Reduce the sugar and get a more tantalizingly sweet cookie. Who would have guessed? This is what I discovered when I used an organic Demerara cane sugar and replaced half of the usual amount with some agave nectar. Add pecans, and what’s not to like?
Barley & Oat Chocolate Chunk Cookies with Pecans and Agave
makes 36 cookies
1 cup unsalted organic butter
3/4 cup organic Demerara cane sugar (try Florida Crystals)
1/2 cup agave nectar
2 cage free eggs
1 1/2 teaspoons vanilla
1 1/2 cups barley flour
1 1/2 cups oat flour
1/4 cup ground organic flax seed meal
1 1/2 teaspoon salt
1 teaspoon baking soda
1 cup semisweet or bittersweet chocolate chips or chunks (try E.Guittard 61% chocolate wafers)
1 cup pecans, roasted until fragrant then cooled
1. Mix the usual cookie way: cream butter, sugar and agave nectar. Add eggs and vanilla. In separate bowl, whisk flours and leavening — this step is important with oat flour, as it tends to clump. Add flour mixture to creamed butter and sugar mixture, mix to combine. Stir in chocolate chunks and pecans.

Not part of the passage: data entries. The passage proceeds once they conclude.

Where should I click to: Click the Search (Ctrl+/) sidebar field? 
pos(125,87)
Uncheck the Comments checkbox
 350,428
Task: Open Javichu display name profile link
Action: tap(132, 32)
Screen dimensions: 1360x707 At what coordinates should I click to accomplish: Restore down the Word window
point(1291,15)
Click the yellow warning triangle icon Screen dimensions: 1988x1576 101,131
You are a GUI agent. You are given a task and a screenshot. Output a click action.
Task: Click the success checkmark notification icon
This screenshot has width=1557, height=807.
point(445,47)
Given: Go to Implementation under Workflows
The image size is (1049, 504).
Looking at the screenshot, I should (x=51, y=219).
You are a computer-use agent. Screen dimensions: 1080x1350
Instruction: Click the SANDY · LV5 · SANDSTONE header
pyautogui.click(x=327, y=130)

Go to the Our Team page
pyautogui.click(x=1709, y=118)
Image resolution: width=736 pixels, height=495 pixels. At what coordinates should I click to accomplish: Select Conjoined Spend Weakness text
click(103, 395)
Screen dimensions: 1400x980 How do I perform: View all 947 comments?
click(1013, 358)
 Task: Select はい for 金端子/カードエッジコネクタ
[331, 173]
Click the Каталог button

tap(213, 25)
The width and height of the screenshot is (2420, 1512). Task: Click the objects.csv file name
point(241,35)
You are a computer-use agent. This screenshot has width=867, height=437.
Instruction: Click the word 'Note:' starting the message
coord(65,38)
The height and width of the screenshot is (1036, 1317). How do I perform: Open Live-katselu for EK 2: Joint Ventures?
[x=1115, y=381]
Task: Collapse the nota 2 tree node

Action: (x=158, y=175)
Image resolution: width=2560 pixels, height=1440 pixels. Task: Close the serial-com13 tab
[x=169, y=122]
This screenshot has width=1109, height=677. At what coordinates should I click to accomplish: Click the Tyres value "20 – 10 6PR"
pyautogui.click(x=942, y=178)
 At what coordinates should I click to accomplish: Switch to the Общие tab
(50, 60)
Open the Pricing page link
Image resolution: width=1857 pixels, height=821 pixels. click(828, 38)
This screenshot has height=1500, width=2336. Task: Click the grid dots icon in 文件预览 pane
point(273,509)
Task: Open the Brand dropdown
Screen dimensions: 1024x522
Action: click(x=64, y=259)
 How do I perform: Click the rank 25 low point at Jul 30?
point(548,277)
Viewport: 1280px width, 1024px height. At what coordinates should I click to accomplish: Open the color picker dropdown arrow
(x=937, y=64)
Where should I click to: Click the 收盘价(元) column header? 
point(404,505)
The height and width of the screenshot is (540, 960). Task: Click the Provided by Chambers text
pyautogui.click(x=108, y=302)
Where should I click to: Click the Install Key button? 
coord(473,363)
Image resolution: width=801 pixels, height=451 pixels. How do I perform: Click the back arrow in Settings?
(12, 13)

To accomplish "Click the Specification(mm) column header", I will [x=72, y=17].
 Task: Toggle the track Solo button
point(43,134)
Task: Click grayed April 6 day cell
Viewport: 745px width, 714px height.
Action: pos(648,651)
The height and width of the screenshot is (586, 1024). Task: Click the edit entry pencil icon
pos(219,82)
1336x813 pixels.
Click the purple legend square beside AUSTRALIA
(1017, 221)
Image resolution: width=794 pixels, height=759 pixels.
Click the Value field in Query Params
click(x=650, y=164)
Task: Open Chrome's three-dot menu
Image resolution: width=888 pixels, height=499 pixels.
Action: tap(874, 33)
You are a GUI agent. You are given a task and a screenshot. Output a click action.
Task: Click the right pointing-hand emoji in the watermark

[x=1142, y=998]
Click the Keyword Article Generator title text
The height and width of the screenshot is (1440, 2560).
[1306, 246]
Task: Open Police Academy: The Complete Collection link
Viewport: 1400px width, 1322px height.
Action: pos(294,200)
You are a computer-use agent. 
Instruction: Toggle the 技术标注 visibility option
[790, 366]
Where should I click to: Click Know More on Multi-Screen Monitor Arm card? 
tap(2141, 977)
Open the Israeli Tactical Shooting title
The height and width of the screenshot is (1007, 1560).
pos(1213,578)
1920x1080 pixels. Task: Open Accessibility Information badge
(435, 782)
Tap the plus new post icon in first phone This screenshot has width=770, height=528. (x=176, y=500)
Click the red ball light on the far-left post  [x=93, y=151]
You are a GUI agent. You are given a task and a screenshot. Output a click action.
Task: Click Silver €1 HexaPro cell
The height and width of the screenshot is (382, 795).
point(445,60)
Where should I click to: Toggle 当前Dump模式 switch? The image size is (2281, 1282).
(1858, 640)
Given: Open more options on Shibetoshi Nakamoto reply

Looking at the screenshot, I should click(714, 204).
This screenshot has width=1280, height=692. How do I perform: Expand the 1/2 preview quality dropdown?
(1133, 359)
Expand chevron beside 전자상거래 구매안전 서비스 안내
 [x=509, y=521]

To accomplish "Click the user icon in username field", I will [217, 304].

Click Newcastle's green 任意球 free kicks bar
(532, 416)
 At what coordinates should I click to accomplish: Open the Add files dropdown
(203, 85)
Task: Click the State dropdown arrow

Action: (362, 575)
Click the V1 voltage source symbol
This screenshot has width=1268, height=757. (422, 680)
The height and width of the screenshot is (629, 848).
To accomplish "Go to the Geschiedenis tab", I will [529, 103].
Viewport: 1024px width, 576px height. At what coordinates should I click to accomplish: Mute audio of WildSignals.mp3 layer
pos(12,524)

2. Get out your plastic wrap. Aim to make 3 logs with your dough. The dough is somewhat loose, so when you put some on the plastic wrap use the plastic to help you squeeze and roll the dough into a 10-12 inch long, couple inch in diameter, log. (It doesn’t have to be exact, you’re just getting yourself set up for easy “slice and bake” later.) Transfer dough logs into the refrigerator.
3. When you want to bake the cookies, preheat oven to 375 degrees F. Line a cookie sheet pan with a silpat liner or with a sheet of baking parchment paper. Unwrap chilled dough log and slice every inch or so, trying to get 12 cookies out of each roll. Put the dough slices on the lined sheet pan, approximately 9 per pan. (Put remaining dough back in the refrigerator until its turn to bake.)
4. Bake for 10–12 minutes or until cookies are lightly browned. Let cool on sheet pan for 5 minutes, then move cookies to a cooling rack.
Amy’s Kitchen Coach Tips
- Seek out a Demerara that is organic and unrefined, like Florida Crystals. The crystal size is larger than your usual sugar, even unrefined ones, and it works great in this cookie. If you’re like me, you’ll love how the larger crystals stay in tact and give you a crunch of sweetness in the cookie.)
- When you’re torn between “nuts” or “no nuts”, get some of each by portioning one or two rolls of dough into their plastic wrap logs before you add nuts to the remaining dough. Everybody’s happy.